[START TEXT]
Buy now pay later has gone from a payment option you sometimes saw at the checkout to one of the most-used forms of credit in the UK. The Financial Conduct Authority's Financial Lives research suggests that more than a quarter of UK adults used buy now pay later in the year leading up to its 2022 survey, and the numbers have grown since. Klarna alone claims close to seventeen million UK customers. Clearpay, PayPal, Zilch and Monzo Flex add millions more. For something that started as a checkout convenience, BNPL now sits on a serious share of consumer spending.
For most of that growth, BNPL operated outside the formal credit regulation that applies to credit cards, overdrafts and personal loans. That changes in 2026.
The FCA will bring buy now pay later under its formal regulation, applying affordability rules, complaint rights, advertising standards and credit-file reporting consistency. This post explains what is changing, what it means in practice, and what to consider before you tap the BNPL option at the next checkout. It is plain English. It is not financial advice. The formal disclaimer is at the bottom.
What is buy now pay later? A quick explainer
Buy now pay later (BNPL) is a short-term credit product offered at point of sale. You buy something, the BNPL provider pays the merchant the full price upfront, and you repay the provider over a small number of instalments. The typical structure is pay in three or pay in four: no upfront fee, no interest if you pay on time, with payments taken automatically from your card or bank account over six to twelve weeks.
[END TEXT]
● **GIVEN PROBLEM 1**:
Name every buy now pay later provider mentioned in the article on buy now pay later.
● **GIVEN PROBLEM 2**:
Repeat word for word the stretch of the article on buy now pay later from "Buy now pay later has" through "changes in 2026.".
[START STORED RECORDS]
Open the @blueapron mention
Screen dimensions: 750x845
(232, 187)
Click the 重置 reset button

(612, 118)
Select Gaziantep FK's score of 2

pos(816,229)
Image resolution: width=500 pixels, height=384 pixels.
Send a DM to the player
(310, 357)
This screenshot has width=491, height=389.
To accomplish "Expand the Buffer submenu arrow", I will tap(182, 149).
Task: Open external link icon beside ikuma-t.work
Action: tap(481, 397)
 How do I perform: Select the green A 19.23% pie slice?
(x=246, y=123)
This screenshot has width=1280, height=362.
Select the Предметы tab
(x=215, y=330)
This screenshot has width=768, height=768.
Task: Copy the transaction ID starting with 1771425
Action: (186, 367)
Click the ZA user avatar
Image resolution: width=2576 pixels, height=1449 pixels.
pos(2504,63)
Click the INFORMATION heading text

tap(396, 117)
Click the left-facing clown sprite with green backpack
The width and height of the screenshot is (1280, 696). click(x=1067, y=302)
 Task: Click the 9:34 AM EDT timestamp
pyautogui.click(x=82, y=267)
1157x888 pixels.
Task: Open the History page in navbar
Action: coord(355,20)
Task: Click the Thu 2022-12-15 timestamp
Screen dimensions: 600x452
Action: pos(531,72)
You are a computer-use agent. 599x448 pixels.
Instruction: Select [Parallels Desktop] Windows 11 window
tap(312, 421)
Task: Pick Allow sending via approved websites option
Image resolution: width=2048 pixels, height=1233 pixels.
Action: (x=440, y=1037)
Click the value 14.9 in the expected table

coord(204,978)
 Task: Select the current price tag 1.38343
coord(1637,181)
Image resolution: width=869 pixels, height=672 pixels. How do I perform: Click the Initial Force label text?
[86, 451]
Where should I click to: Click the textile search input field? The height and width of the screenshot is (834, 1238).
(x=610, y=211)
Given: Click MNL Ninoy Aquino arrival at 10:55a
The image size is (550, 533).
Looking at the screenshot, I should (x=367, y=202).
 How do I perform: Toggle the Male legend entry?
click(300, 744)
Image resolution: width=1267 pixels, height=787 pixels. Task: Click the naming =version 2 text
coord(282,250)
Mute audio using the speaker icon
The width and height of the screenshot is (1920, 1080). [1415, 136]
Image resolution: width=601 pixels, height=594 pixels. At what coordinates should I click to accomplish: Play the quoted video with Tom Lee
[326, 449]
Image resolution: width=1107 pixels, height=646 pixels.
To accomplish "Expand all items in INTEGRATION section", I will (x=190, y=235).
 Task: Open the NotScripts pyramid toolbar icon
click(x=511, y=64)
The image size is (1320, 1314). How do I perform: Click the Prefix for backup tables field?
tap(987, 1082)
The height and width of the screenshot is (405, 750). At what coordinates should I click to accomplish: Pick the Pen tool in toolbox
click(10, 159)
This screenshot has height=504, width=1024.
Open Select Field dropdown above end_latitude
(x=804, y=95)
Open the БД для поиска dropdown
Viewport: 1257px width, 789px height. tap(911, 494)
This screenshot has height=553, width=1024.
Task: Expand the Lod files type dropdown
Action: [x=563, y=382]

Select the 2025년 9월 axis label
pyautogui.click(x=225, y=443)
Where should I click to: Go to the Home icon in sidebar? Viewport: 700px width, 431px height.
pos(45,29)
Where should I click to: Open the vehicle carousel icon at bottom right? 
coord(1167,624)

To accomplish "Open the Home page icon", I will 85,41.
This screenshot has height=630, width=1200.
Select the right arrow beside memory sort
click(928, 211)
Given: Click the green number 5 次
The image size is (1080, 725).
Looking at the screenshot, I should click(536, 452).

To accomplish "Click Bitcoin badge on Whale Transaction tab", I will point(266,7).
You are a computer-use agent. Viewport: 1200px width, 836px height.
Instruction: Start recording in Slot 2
[END STORED RECORDS]
● **TASK RESPONSE 1**:
Klarna, Clearpay, PayPal, Zilch, Monzo Flex

● **TASK RESPONSE 2**:
Buy now pay later has gone from a payment option you sometimes saw at the checkout to one of the most-used forms of credit in the UK. The Financial Conduct Authority's Financial Lives research suggests that more than a quarter of UK adults used buy now pay later in the year leading up to its 2022 survey, and the numbers have grown since. Klarna alone claims close to seventeen million UK customers. Clearpay, PayPal, Zilch and Monzo Flex add millions more. For something that started as a checkout convenience, BNPL now sits on a serious share of consumer spending.
For most of that growth, BNPL operated outside the formal credit regulation that applies to credit cards, overdrafts and personal loans. That changes in 2026.